Dataset excerpts:
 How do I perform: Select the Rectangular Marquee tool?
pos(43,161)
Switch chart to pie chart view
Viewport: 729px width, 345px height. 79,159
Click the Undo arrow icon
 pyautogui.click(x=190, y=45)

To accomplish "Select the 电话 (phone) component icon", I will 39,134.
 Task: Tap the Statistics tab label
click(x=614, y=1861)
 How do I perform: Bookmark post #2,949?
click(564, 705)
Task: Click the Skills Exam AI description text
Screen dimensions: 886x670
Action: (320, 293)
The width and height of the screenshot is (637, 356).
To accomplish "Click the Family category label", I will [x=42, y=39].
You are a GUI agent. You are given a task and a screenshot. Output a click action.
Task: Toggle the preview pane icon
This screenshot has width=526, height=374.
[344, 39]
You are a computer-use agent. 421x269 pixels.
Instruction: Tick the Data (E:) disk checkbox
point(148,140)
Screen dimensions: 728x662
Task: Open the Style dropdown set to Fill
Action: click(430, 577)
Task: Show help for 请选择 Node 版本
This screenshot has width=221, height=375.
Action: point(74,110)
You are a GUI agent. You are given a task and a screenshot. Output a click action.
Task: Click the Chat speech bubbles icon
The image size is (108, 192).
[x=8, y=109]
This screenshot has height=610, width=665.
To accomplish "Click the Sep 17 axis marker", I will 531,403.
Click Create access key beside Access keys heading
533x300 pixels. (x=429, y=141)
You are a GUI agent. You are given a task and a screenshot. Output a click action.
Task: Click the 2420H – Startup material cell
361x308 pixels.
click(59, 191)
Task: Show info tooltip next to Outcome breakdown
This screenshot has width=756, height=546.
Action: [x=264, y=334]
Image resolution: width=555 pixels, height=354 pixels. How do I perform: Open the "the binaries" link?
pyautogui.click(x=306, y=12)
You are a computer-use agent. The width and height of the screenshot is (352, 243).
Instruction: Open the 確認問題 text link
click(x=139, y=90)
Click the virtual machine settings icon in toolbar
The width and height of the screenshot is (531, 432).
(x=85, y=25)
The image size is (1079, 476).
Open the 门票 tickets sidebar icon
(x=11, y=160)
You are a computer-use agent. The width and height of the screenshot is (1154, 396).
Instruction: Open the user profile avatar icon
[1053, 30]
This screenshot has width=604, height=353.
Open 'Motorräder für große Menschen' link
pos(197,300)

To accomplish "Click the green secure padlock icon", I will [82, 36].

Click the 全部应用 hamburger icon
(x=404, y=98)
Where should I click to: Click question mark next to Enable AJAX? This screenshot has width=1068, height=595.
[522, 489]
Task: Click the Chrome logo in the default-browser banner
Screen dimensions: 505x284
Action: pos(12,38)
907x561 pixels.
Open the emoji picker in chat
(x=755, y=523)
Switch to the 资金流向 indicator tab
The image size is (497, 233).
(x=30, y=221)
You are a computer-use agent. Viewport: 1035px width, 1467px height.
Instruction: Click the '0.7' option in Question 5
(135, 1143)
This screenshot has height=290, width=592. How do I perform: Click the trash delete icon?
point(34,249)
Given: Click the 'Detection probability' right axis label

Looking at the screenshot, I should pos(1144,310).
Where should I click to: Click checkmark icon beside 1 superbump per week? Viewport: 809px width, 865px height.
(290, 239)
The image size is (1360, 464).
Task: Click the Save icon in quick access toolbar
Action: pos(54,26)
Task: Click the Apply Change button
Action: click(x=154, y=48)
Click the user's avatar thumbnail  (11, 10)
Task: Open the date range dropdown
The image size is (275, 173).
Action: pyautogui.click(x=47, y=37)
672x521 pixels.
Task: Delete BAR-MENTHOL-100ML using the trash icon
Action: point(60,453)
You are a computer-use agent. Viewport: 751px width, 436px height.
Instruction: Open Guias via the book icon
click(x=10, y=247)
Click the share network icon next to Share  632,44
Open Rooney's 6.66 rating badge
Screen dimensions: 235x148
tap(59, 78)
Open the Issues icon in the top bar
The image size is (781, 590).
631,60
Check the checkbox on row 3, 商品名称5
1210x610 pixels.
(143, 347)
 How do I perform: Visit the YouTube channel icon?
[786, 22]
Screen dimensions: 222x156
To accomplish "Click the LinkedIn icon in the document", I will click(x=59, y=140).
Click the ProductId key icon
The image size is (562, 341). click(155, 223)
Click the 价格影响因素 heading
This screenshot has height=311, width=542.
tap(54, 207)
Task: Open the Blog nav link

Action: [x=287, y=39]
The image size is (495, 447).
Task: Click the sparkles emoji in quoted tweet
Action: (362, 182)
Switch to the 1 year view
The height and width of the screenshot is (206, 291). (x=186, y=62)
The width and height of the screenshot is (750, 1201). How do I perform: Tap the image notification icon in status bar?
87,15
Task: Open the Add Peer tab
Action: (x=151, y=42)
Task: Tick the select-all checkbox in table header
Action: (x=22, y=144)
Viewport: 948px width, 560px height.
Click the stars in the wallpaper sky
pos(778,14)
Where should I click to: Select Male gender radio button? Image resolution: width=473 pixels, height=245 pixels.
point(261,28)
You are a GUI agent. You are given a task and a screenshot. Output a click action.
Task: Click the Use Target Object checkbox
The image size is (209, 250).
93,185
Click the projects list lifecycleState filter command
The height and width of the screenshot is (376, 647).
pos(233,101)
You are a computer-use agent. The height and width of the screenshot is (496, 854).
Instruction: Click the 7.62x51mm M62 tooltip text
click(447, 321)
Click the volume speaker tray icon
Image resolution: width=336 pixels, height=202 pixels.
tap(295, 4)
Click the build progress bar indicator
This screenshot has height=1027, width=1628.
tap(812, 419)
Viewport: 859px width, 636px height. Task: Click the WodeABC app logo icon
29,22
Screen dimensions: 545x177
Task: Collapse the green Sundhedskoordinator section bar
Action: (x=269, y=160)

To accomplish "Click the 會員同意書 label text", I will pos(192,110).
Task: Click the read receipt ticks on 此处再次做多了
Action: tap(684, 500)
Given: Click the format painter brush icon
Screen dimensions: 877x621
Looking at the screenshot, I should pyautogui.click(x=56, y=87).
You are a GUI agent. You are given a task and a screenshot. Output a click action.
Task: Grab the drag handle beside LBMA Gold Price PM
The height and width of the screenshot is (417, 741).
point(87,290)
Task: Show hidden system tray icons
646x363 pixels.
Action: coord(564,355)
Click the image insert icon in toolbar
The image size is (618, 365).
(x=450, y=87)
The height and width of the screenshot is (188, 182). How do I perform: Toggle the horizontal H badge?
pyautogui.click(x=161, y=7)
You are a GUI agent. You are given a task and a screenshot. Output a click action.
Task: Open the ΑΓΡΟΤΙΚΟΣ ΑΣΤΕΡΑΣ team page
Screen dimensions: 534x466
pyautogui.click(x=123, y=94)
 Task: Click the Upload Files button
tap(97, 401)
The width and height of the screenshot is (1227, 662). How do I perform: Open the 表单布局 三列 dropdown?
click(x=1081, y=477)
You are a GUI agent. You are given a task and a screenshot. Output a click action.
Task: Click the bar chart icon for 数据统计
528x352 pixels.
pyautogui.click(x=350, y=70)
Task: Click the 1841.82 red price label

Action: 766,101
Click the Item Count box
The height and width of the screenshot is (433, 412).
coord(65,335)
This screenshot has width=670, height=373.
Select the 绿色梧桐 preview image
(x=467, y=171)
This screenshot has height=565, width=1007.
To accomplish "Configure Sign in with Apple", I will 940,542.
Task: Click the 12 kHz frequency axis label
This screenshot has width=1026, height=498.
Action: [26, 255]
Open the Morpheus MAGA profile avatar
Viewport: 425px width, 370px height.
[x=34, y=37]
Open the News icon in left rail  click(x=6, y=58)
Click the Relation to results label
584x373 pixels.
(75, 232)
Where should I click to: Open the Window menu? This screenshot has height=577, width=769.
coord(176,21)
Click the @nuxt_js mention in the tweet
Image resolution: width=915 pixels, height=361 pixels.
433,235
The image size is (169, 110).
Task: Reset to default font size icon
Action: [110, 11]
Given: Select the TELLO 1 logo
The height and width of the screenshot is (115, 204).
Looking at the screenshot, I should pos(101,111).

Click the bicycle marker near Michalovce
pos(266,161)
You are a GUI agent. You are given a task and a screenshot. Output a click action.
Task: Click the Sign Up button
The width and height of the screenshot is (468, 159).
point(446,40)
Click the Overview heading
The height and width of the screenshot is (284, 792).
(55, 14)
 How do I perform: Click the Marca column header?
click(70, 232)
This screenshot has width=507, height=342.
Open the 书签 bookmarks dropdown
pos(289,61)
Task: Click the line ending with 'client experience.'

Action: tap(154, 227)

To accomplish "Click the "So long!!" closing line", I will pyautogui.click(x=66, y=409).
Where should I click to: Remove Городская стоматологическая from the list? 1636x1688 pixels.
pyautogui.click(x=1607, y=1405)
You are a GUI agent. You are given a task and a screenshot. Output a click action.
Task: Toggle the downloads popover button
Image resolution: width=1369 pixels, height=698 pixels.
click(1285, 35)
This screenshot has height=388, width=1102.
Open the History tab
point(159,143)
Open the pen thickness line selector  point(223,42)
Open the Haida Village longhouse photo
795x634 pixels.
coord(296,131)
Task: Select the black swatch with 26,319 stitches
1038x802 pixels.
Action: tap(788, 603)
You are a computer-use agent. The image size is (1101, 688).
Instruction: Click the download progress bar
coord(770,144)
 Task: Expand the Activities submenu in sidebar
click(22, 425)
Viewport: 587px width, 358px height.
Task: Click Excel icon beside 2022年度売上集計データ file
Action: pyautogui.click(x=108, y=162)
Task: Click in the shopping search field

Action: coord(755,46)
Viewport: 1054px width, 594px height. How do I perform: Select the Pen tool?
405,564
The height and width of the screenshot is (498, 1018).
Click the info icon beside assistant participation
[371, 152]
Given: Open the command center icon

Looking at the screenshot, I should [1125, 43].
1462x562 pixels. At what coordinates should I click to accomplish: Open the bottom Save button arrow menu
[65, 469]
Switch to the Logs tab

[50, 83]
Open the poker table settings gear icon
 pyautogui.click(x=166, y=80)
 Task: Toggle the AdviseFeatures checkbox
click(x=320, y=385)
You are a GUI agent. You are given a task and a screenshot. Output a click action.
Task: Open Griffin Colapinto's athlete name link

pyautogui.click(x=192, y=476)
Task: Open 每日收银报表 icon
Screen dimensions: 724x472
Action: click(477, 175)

What you are asked to do: Which lines above run from the one containing "Task: Click the 12 kHz frequency axis label" to the one containing "Task: Click the Sign Up button"? Give them again exactly, both ends included.

Task answer:
Task: Click the 12 kHz frequency axis label
This screenshot has width=1026, height=498.
Action: [26, 255]
Open the Morpheus MAGA profile avatar
Viewport: 425px width, 370px height.
[x=34, y=37]
Open the News icon in left rail  click(x=6, y=58)
Click the Relation to results label
584x373 pixels.
(75, 232)
Where should I click to: Open the Window menu? This screenshot has height=577, width=769.
coord(176,21)
Click the @nuxt_js mention in the tweet
Image resolution: width=915 pixels, height=361 pixels.
433,235
The image size is (169, 110).
Task: Reset to default font size icon
Action: [110, 11]
Given: Select the TELLO 1 logo
The height and width of the screenshot is (115, 204).
Looking at the screenshot, I should pos(101,111).

Click the bicycle marker near Michalovce
pos(266,161)
You are a GUI agent. You are given a task and a screenshot. Output a click action.
Task: Click the Sign Up button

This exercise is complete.